You’ll have to see your doctor about how to deal with your allergies, but the prescription for the headache tax-season causes is simple: proactive tax-planning. With all your tax information readily available and at your fingertips you should be getting your plan in place for 2018 and, with the changes in the “Tax Cuts and Jobs Act,” it is more important than ever to be prepared.

A few months ago, my January column in this space discussed several provisions in the new tax code that are very positive for charitable giving, including the continuation of Qualified Charitable Distributions, or QCDs, from the IRAs of those older than 70  1/2 years old and the increase to 60 percent for the maximum adjusted gross income allowed to be deducted for charitable contributions.

Additionally, the Pease limitations that gave a haircut to the itemized charitable deductions of high-income earners were repealed with the new tax law.

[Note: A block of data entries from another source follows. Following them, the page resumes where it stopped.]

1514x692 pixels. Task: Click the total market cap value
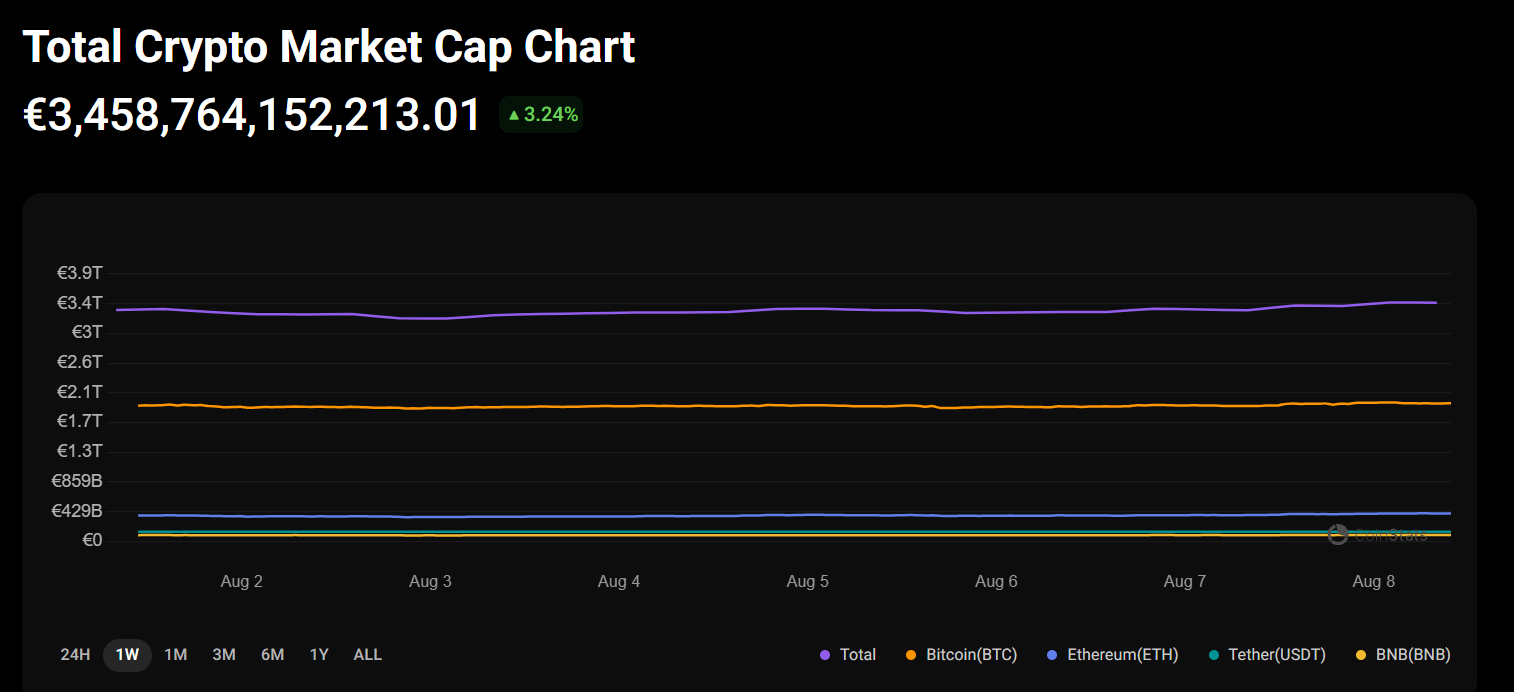point(252,114)
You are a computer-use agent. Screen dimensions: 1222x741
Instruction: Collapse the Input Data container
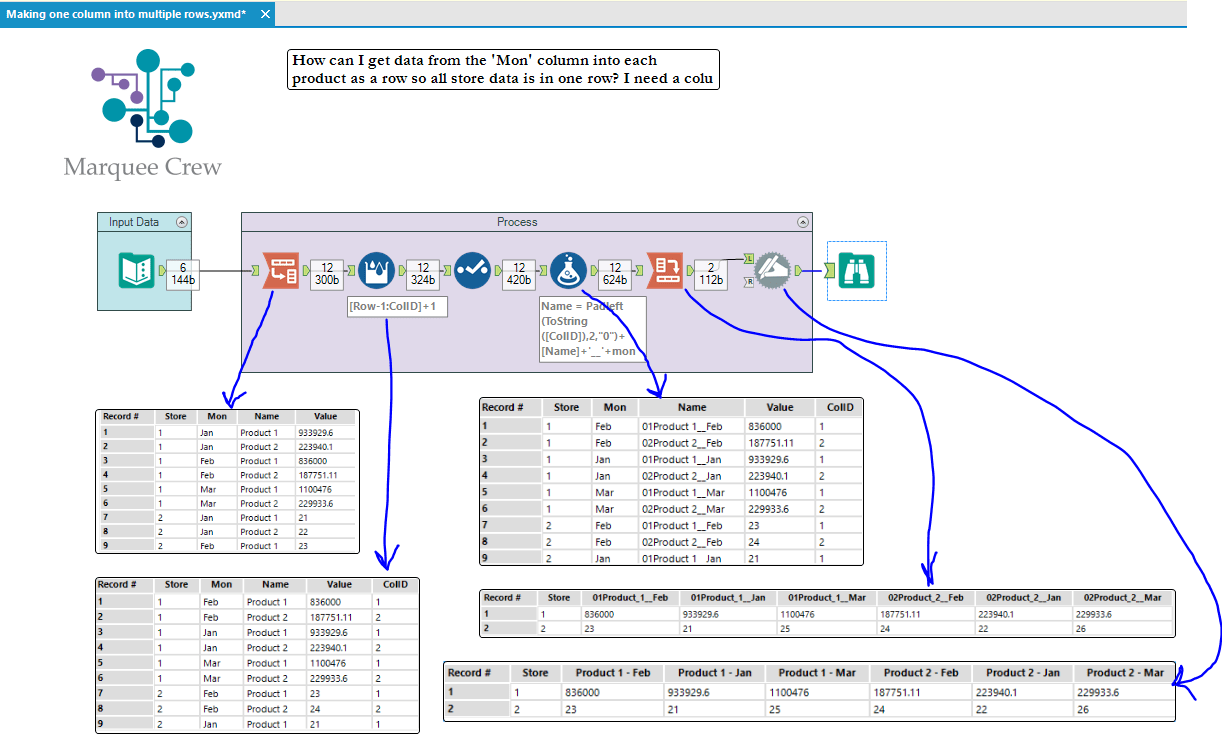click(x=181, y=221)
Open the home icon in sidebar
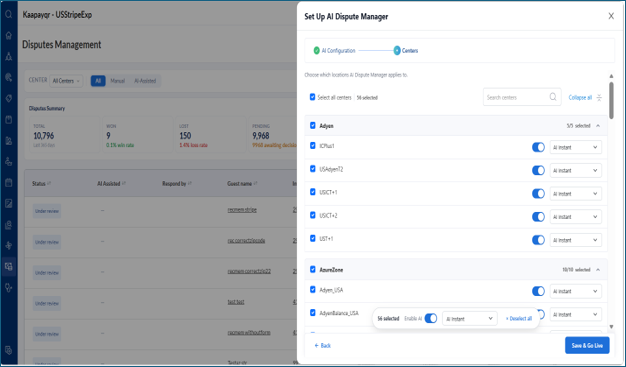The width and height of the screenshot is (626, 367). [x=8, y=36]
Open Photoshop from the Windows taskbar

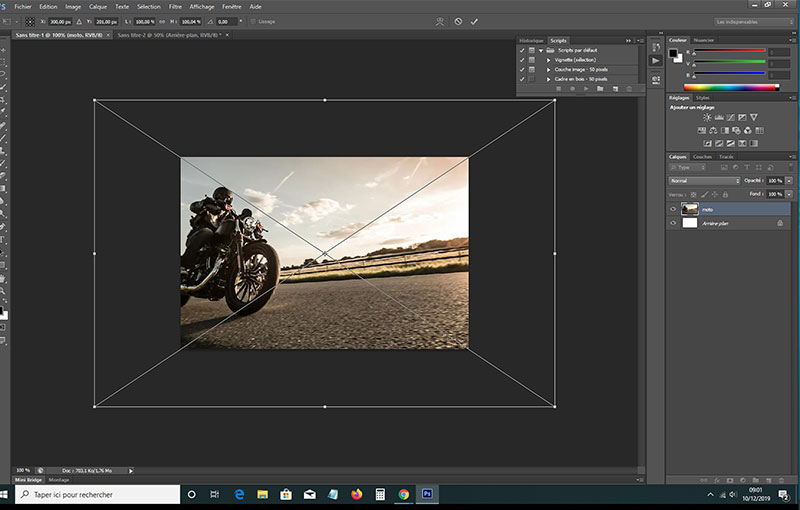428,494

There’s been concern expressed by many in the nonprofit community about the doubling of the standard deduction to $12,000 for an individual and $24,000 for a couple, but I still maintain my alternative outlook and do not believe this change will negatively impact charitable giving.

There is an important tax-planning tool that a number of charities provide, including the Truman Heartland Community Foundation with which I am affiliated, to assist people with obtaining the most tax savings in under revised federal tax laws. That tool is a donor-advised fund, or DAF.

It’s essentially a charitable giving savings account, but a DAF is an efficient way to create your own family foundation. It is much more cost-effective that creating a private foundation.

When you make contributions into a DAF, you immediately receive a tax break then you can make grants to nonprofits out of the fund at a later time. It can be used as an important tax-planning tool for a charitable couple who may not have itemized deductions exceeding $24,000 each year.

By bunching two or three years’ worth of contributions in one calendar year, they may be able to exceed the standard deduction and receive the charitable deduction.

For example, let’s take a couple who have deductions of state and property taxes plus a mortgage-interest deduction totaling $15,000 per year. If they are currently making charitable contributions of $7,000, their total itemized deductions equal $22,000. With a standard deduction of $24,000, there’s no benefit to itemizing.

However, if they put three years’ worth of contributions, or $21,000, into a DAF, that same couple would have $36,000 in itemized deductions and thus could itemize and receive a bigger tax savings.

During the next 3 years, the couple could make their typical $7,000-per-year contributions to their favorite charities from the DAF, taking the standard deduction during the next two years during tax preparation.

By utilizing a DAF, it’s possible to benefit from a larger charitable deduction by bunching their three years of contributions into the fund then spreading out the grant awards across a three-year period.

I know tax planning can cause a headache all its own, but with the help of professionals, like those at Truman Heartland, your charitable-giving plan doesn’t have to be difficult. But if you procrastinate and wait until the last minute, you may not get the full tax advantage of this approach.

My advice to everyone is to take your medicine now and be strategic about your plans for the future. Do some tax planning that ensures you have the most effective approach to your taxes, minimizing your 2018 oblifation while also enhancing your charitable giving.